With the storm powering toward the coast, the Weather Channel’s Mike Bettes said he and his crew were leaving Apalachicola, adding, “Better safe than sorry.”
The storm’s winds exploded in strength overnight, with an Air Force Reserve Hurricane Hunter aircraft reporting maximum sustained winds of 145 mph shortly before 8 a.m. ET.
With the storm possibly growing even stronger, NHC scientist Eric Blake called it “a near worst-case scenario for the Florida Panhandle.”
The hurricane center has raised its estimates of the storm surge, saying ocean water could reach levels 9-14 feet above ground in a central area around Apalachicola. For miles on either side, low-lying areas could see a surge of 6-9 feet.
The NHC predicts Michael’s center will move inland over the Florida Panhandle or Big Bend area before moving northeastward across the southeastern U.S. tonight and Thursday. It will then move off the Eastern coast — but as it does so, it will also regain some strength from the Atlantic Ocean.
Areas along the coast and inland, miles from the expected landfall zone, will be at risk from this strong and large storm. With its winds at nearly twice the minimum for hurricane status, Michael could remain a hurricane into early Thursday morning — a time when forecasters expect it to have plowed into southern Georgia.
The surge of water began arriving late Tuesday, ahead of the main storm – and before its heavy rains, which will come as drainage systems are already trying to cope with the oceanwater surge.
Water pushed ahead by Michel mixed with high tides on Tuesday afternoon to cause minor flooding in a number of areas on Tuesday afternoon, from Tarpon Springs to Sarasota – an area that includes Tampa Bay, as member station WUSF reports.
Some 300 miles of coastline remain under storm surge, hurricane and tropical storm warnings. Storm surge warnings continue, from the Okaloosa County-Walton County Line to the Anclote River. Another spans from the Anclote River to Anna Maria Island, including Tampa Bay.
“Hurricane-force winds extend outward up to 45 miles from the center and tropical-storm-force winds extend outward up to 185 miles,” the hurricane center said.

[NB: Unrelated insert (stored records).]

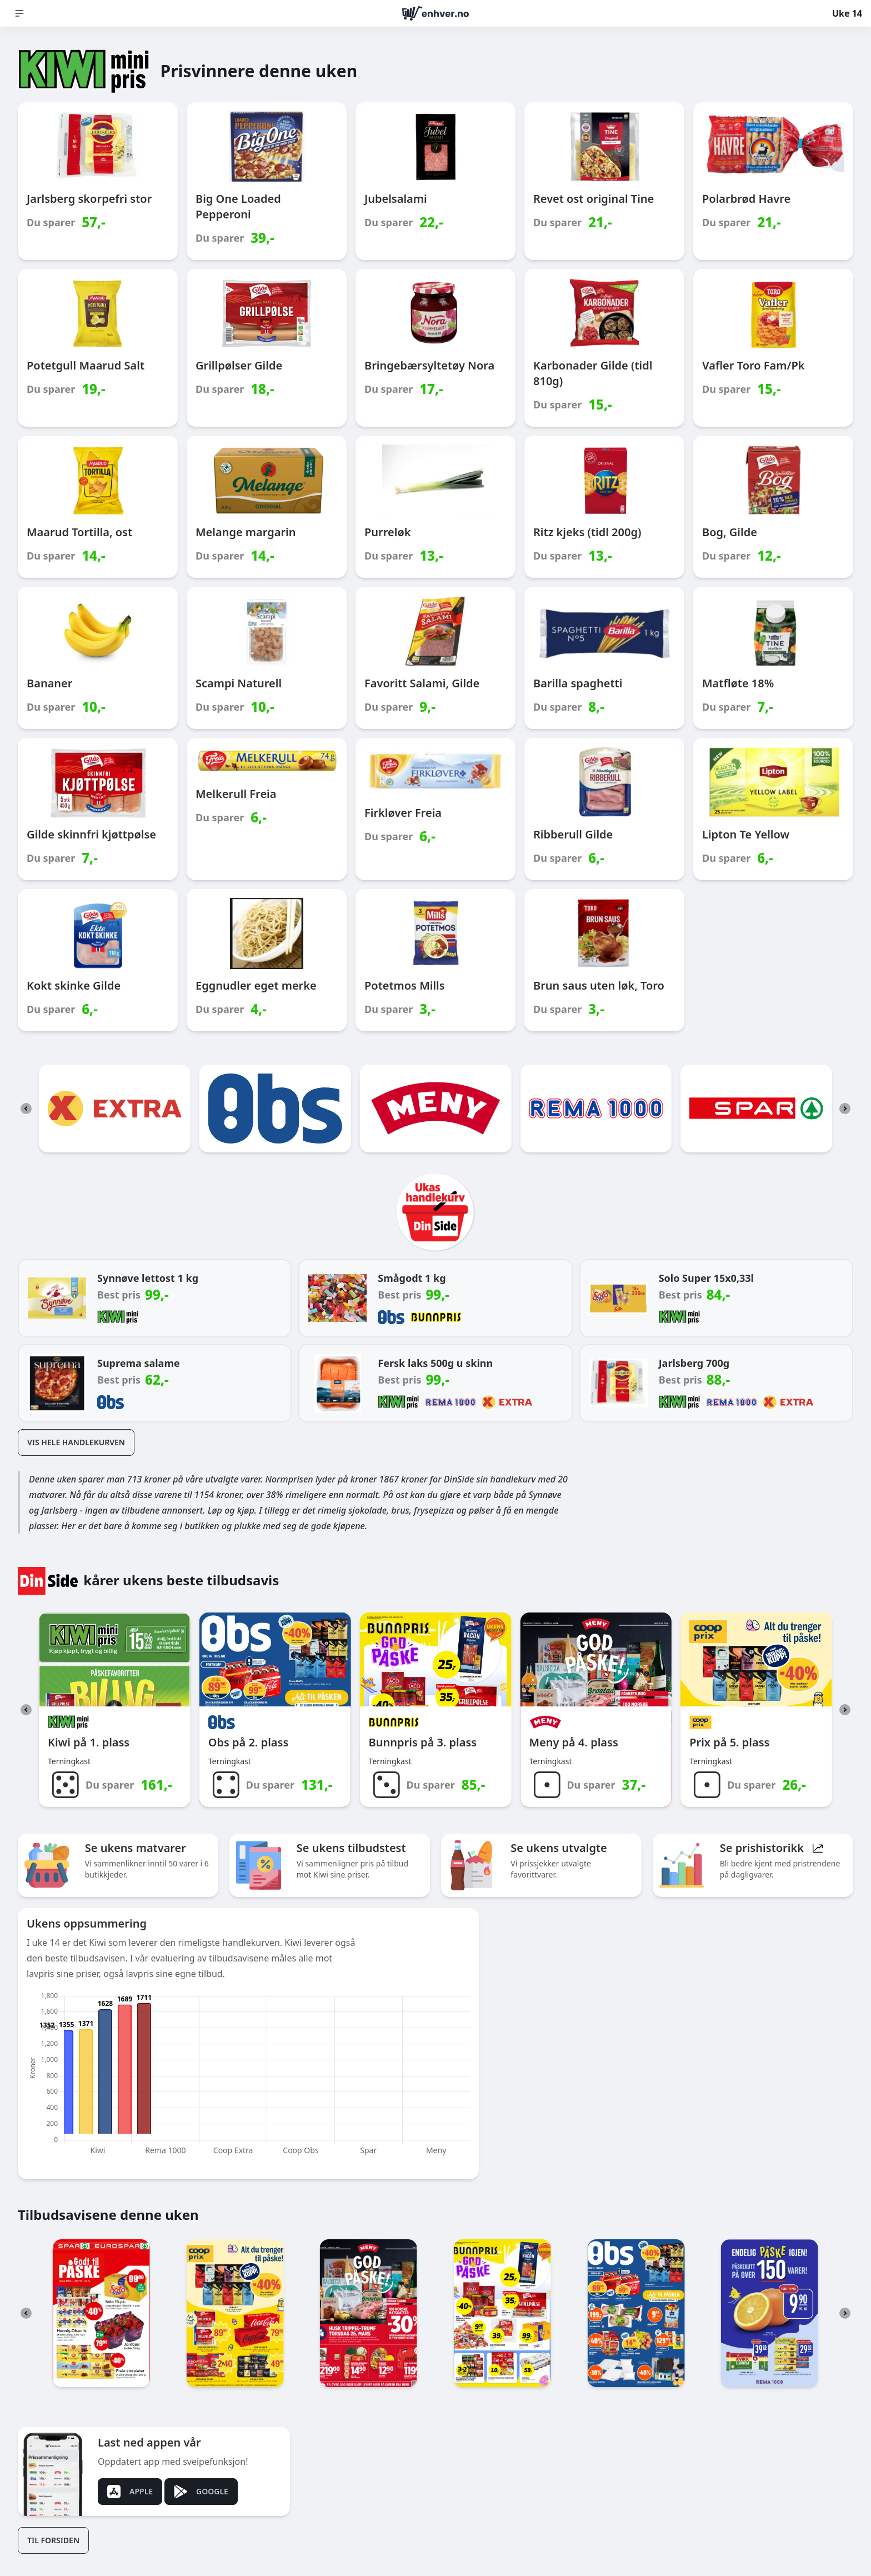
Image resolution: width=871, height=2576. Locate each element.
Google (201, 2491)
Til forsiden (53, 2540)
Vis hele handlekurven (76, 1442)
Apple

Tropical storm warnings are now in effect in the Carolinas, from South Santee River, South Carolina to Surf City, North Carolina. Much of the Alabama coast is also under warning.
Florida Gov. Rick Scott said on Tuesday the storm could bring “total devastation to parts of our state.” At a press conference, he urged families to evacuate, reminding them of Hurricane Irma — last year’s storm that is linked to 80 deaths in Florida.
Tuesday evening, Scott took to Twitter to encourage residents to move inland. “THIS IS YOUR LAST CHANCE to evacuate before conditions start deteriorating within the next few hours,” he wrote.
Residents of the Panhandle and Big Bend face enormous predicted storm surges, the likes of which could destroy homes, according to the National Weather Service. The NHC predicts these coastal regions can expect 9 to 13 feet of storm surge, as the Michael’s winds force a wall of water onto the low-lying shore.
Category 4 storms pack winds from 130-156 mph and cause “catastrophic damage,” according to the Saffir-Simpson hurricane scale. Here’s how the scale describes a Category 4’s potential effects:
“Well-built framed homes can sustain severe damage with loss of most of the roof structure and/or some exterior walls. Most trees will be snapped or uprooted and power poles downed. Fallen trees and power poles will isolate residential areas. Power outages will last weeks to possibly months. Most of the area will be uninhabitable for weeks or months.”
Looking ahead to the aftermath of the storm and the likely downed trees and utility lines, Graham said, “You have to stay away from those power lines. If you have trees down, it’s not the time to start learning how to use that chainsaw.”
People should also keep their generators outside, he added, to avoid being overcome by toxic fumes.